Now, obviously, versatile a singer as she is, Clarkson’s music isn’t for everyone. There’s a reason why people are often a little embarrassed to like her music or describe it as a ‘guilty pleasure.’ Personally I have a fairly high tolerance for cheesy, as long as the end product is really fun music, real emotion, or both, rather than ersatz, generic Hallmark crapola. Thus, for example, music made by Meatloaf in the 1970s or Aerosmith or Bryan Adams in the 1980s: cheesy, but good. Music made by any of those artists from about 1990 on: makes me want to gouge out my eardrums. And Clarkson is definitely cheesy, cheerfully and unapologetically so; she makes Jon Bon Jovi look like Mark Knopfler by comparison. But she succeeds on both grounds: she makes a lot of fun music, and she pours genuine emotion into nearly everything she sings, even the fluffier pop tunes. I may be an emotional guy, but I’m a grown man and I have well over 2,000 songs on my iPod and more than that in my CD and tape collections, and I can count on one hand with room to spare the songs that still have the power to choke me up a little after repeated listening – but Clarkson’s unreleased song “Close Your Eyes” is definitely one of them. Not without reason, she has swiftly surpassed Blondie as my favorite female artist and surpassed – well, nobody – as my favorite young (under-40) artist. As has been often pointed out, she’s not just a singer of songs but an interpreter of them, and that talent has matured significantly in the years since her arrival at age 20. And very gradually, she’s been accumulating some actual respect for being, basically, a musician’s musician, the kind of artist other people in the industry want to work with: veteran performers, including rock warhorses like Jeff Beck, Melissa Etheridge, and Joe Perry, always come away impressed from working with her. Cheesy or not, my own guess is that if Clarkson’s voice holds up well enough to have a long career in the business, she’ll end up as one of those pop music stars (like Brian Wilson or Tony Bennett) who comes in for a round of more serious later-in-life re-evaluation. But whether that day comes or not, I’m not the type to miss a good show just because it’s uncool.
The Ghost of Concerts Past
The concert was definitely a break from my past concert-going habits in two ways: Clarkson’s the first female headliner I’ve seen, and the first who was younger than me. Here’s the full roster of previous concerts I’ve seen, so far as memory (supplemented by Wikipedia) holds:
-Billy Joel, Worcester Centrum (Storm Front tour Nov. 1989) (no opening act)
-Tom Petty, Worcester Centrum (Full Moon Fever tour circa spring 1990) (opening act: Lenny Kravitz)
-Billy Joel, Giants Stadium (Storm Front tour summer 1990) (no opening act)
-Rush, Worcester Centrum (Roll the Bones tour, December 1991) (opening act was a guitar-only guy…Joe Satriani, maybe? Eric Johnson? I think it was Satriani.)

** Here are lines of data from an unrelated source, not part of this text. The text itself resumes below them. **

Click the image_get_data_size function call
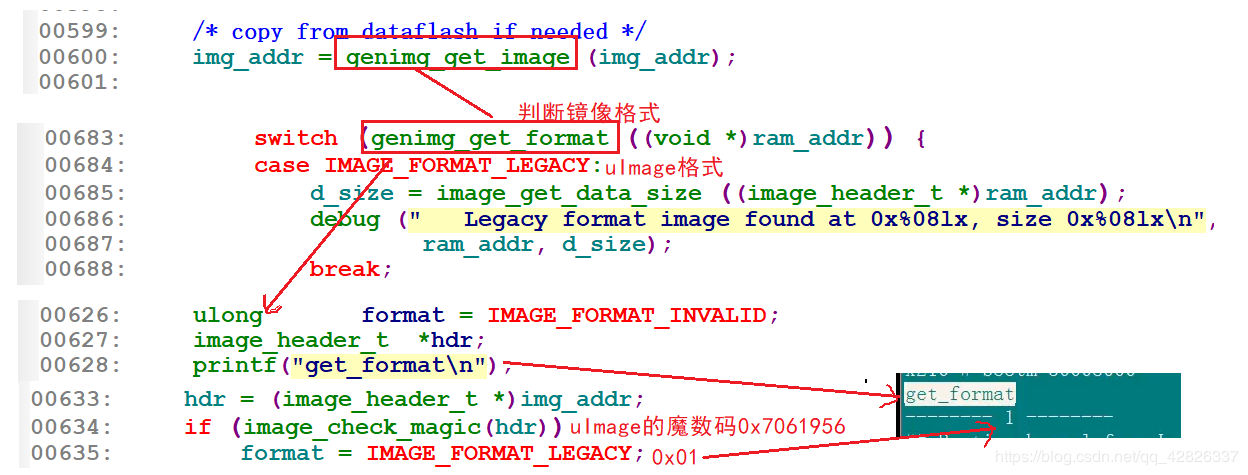The height and width of the screenshot is (475, 1248). pos(569,193)
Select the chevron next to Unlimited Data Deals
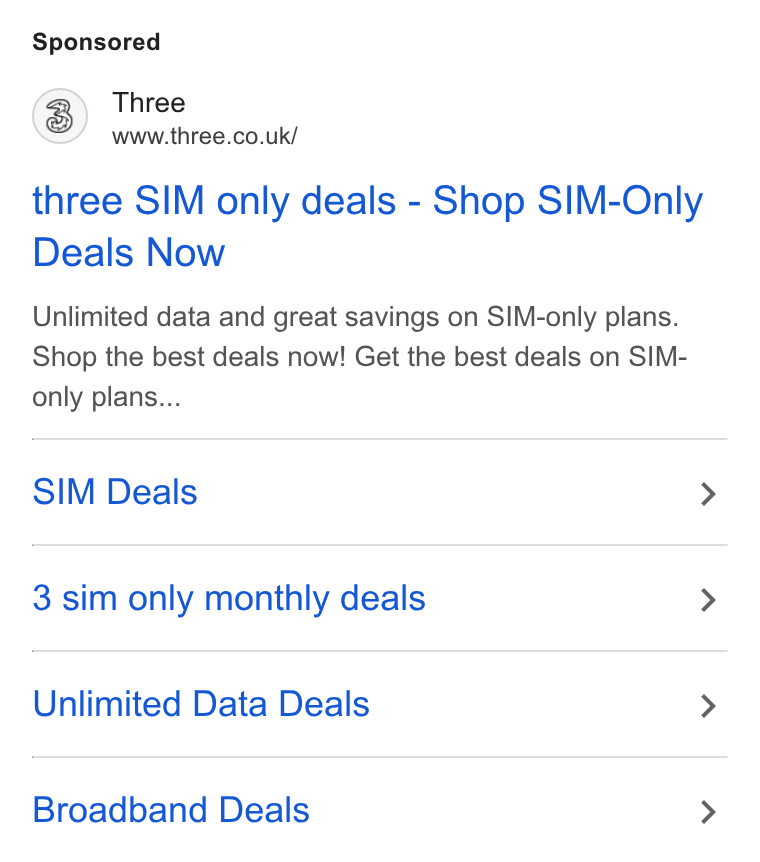The image size is (760, 862). tap(708, 706)

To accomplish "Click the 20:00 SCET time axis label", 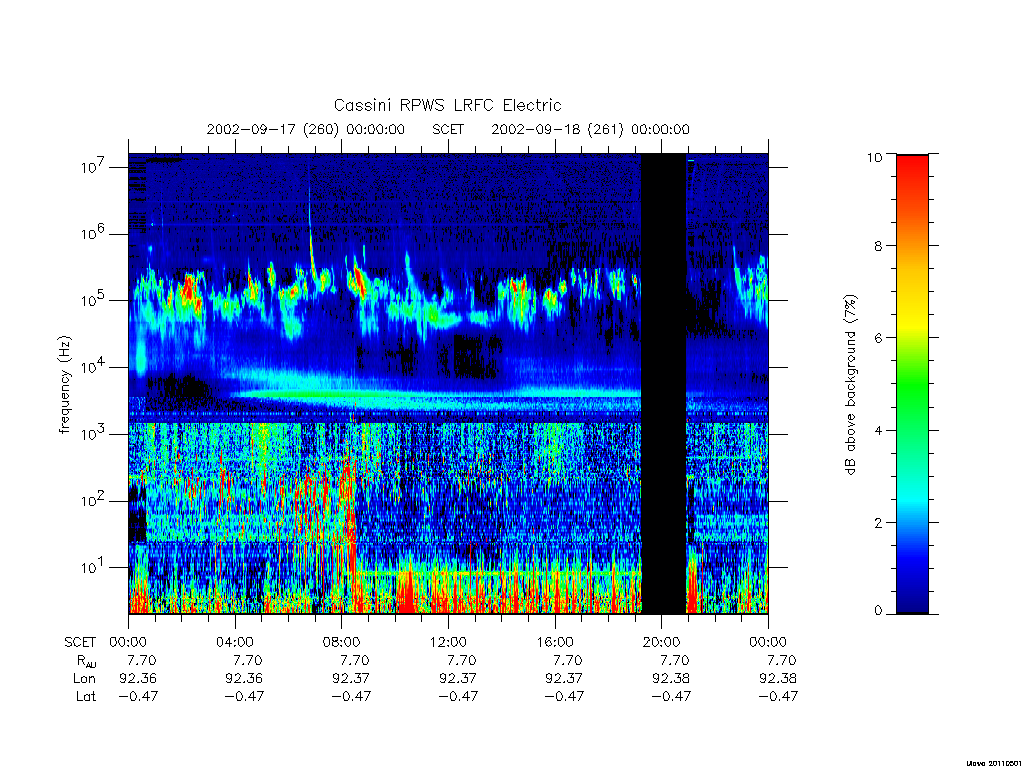I will coord(661,642).
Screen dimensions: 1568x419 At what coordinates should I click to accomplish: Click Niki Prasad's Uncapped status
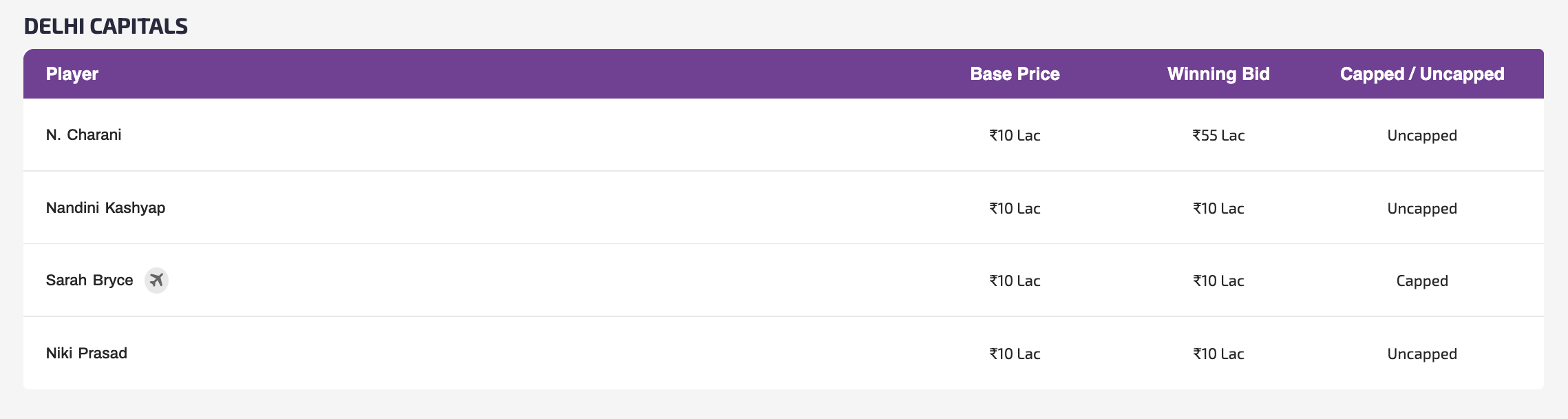[x=1422, y=354]
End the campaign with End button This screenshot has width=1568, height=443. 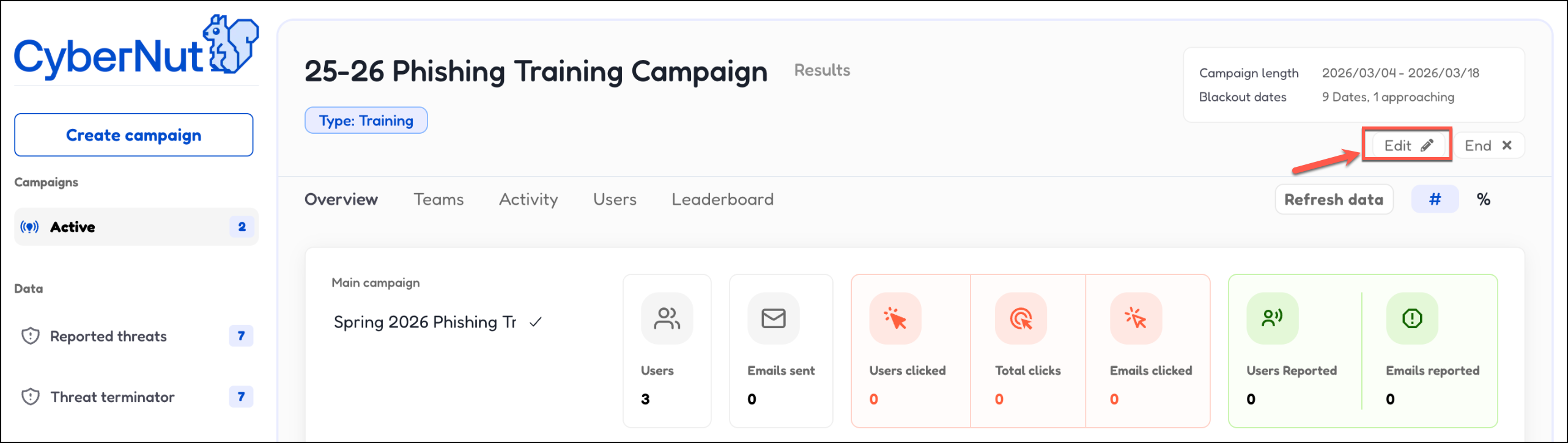[x=1487, y=145]
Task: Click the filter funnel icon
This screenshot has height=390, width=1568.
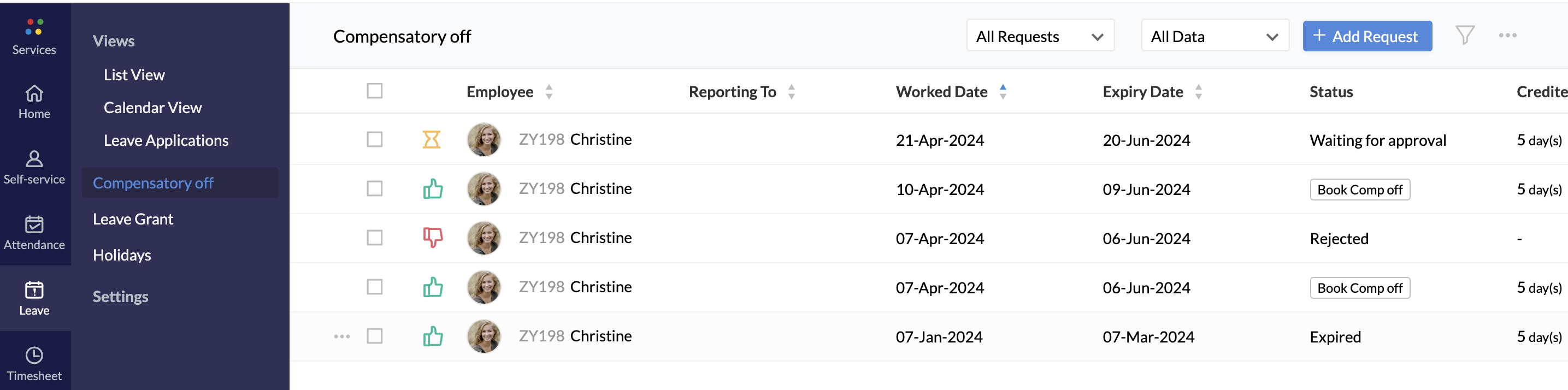Action: point(1465,36)
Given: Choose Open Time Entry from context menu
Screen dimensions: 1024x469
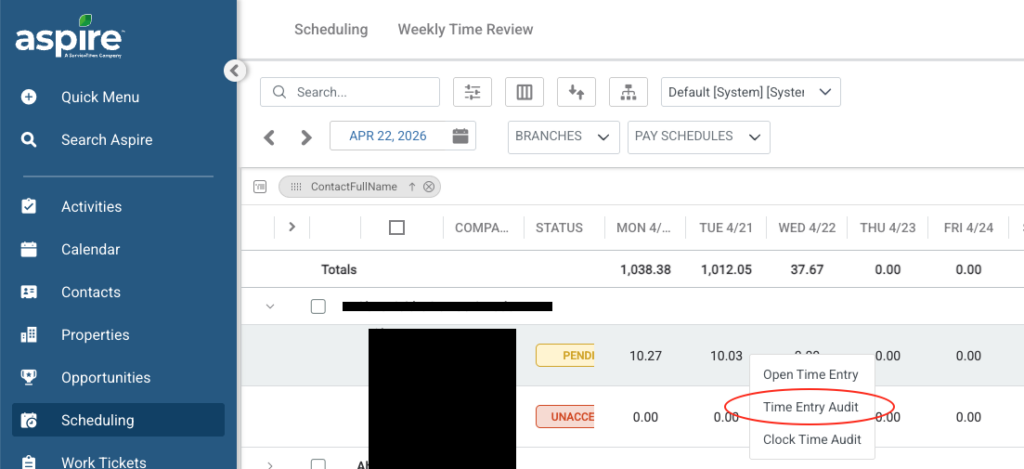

-Meatloaf, Holy Cross College (May 1992) (no opening act I can recall)
-U2, Yankee Stadium (Achtung Baby “Zoo TV” tour, August 1992) (opening acts: Primus and the Disposable Heroes of Hiphoprisy)
-Bruce Springsteen, Boston Garden (Human Touch/Lucky Town tour, December 1992) (no opening act)
-Billy Joel, Nassau Coliseum (River of Dreams tour…this must have been December 1993 or January 1994, though I thought I remembered it being later in the 1990s than that) (no opening act)
-Rolling Stones, Giants Stadium (Voodoo Lounge tour, August 1994) (opening act: Counting Crows)
-Harry Connick Jr., Jones Beach (She tour, I believe summer 1995) (no opening act I can recall)
-Bruce Springsteen & the E Street Band, Giants Stadium (Reunion tour August 1999) (no opening act)
-U2, Madison Square Garden (All That You Can’t Leave Behind “Elevation” tour, June 17, 2001) (opening act: PJ Harvey)
-Bruce Springsteen & the E Street Band, Giants Stadium (Rising tour circa July 2003) (no opening act)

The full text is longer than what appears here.